En el sentido de esa aspiración/representación ideal, la película es perfecta. Y como narración está a la altura de ese objetivo: los espacios, los momentos clave, los modelos femeninos, el poso patriarcal que hay que subvertir/superar, las mujeres que transigieron por miedo y sumisión en el pasado, la tercera generación que, por fin, se atreve a alzar la voz. Y así hasta la escena final, cuando su madre comprende que sólo responderá al nombre que ella se ha autoasignado. Una ficción a la medida. Sin duda Urresola tiene un mejor conocimiento y experiencia en el tema que yo, y está convencida por principio de que películas como esta son las que pueden servir para fomentar y guiar cambios sociales de calado. Pues aun así, yo me quedo con el análisis que hacen José Errasti y Marino Pérez Álvarez en Nadie nace en un cuerpo equivocado, donde incorporan bastantes más variables y circunstancias a tener en cuenta (biológicas, médicas, sicológicas, éticas...). Donde funciona a la perfección 20.000 especies de abejas es entre las audiencias gracias al realismo mágico; en cambio, como instrumento al servicio de la transformación social, pues mire usted, yo descuento bastante IVA a los objetivos de la película.

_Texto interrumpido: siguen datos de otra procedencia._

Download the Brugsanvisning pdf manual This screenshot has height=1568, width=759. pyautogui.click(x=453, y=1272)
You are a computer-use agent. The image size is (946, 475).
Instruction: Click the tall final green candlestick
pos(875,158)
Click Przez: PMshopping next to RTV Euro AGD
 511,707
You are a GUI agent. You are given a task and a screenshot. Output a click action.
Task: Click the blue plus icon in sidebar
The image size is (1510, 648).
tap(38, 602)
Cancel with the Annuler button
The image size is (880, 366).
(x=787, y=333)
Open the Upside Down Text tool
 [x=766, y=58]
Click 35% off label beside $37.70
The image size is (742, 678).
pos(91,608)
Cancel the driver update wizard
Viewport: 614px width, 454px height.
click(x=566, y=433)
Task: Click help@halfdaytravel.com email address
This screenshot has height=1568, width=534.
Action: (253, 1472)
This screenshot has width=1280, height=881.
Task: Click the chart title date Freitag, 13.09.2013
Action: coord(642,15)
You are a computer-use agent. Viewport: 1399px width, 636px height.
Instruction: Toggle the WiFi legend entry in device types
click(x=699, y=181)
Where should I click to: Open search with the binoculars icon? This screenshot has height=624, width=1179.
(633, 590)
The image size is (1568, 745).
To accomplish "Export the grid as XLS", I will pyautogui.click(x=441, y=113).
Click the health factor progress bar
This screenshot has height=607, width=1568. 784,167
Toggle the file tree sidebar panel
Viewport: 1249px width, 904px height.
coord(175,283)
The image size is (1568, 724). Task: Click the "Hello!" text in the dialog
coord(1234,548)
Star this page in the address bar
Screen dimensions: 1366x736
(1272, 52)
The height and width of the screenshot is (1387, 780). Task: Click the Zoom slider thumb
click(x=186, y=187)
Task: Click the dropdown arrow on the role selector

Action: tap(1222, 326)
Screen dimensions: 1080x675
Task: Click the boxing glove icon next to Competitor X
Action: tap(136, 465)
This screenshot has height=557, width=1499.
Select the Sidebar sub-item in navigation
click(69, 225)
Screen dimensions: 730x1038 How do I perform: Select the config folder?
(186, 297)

La cosa es que no necesitamos sustituir unos mitos por otros, más bien encontrar un lugar y algunos usos comunes que nos permitan entendernos sin someternos ni imponernos. Pero tampoco ignorar el legado biológico que llevamos implantado de serie como especie evolucionada desde aquellos atardeceres en la sabana... No es fácil encontrar un equilibrio entre ambos posicionamientos. El vértice de la polémica entre defensores y detractores de la película se encuentra precisamente en el tono y el estilo que explican la historia, y también en el convencimiento de la directora de que son ambos elementos los que mejor pueden demostrar la premisa con la que trabaja (y, como ella, bastantes cineastas españoles de su generación): que el cine es, en última instancia, una herramienta de transformación social. Se trata de una actitud político-estética habitual --aunque no exclusiva-- entre estudiantes de Comunicación Audiovisual. Esta generación se distingue así claramente de sus predecesores en el oficio (y también de algunos coetáneos), bastante menos preocupados por las repercusiones sociales de sus películas, pero sí por el impacto directo (e indirecto) sobre el público. También les enfrenta con cierta crítica veterana (y algunos espectadores de largo recorrido, entre los que me incluyo) que considera excesiva su confianza en el medio cinematográfico --concretamente la ficción comercial-- para promover no sólo cambios sociales y legislativos (que es posible, quizá, tal vez, en un momento dado), incluso suscitar modificaciones gestálticas sobre ciertos asuntos. Me gusta mucho el cine, considero que tiene una gran influencia cultural, que nos hace mejores personas en ocasiones; pero no es, desde luego, un espejo en el que observar ciertos modelos de conducta. Un breve repaso a la historia del cine --de cualquier arte narrativo-- basta para abrir unas cuantas grietas en esta convicción principalmente aspiracional.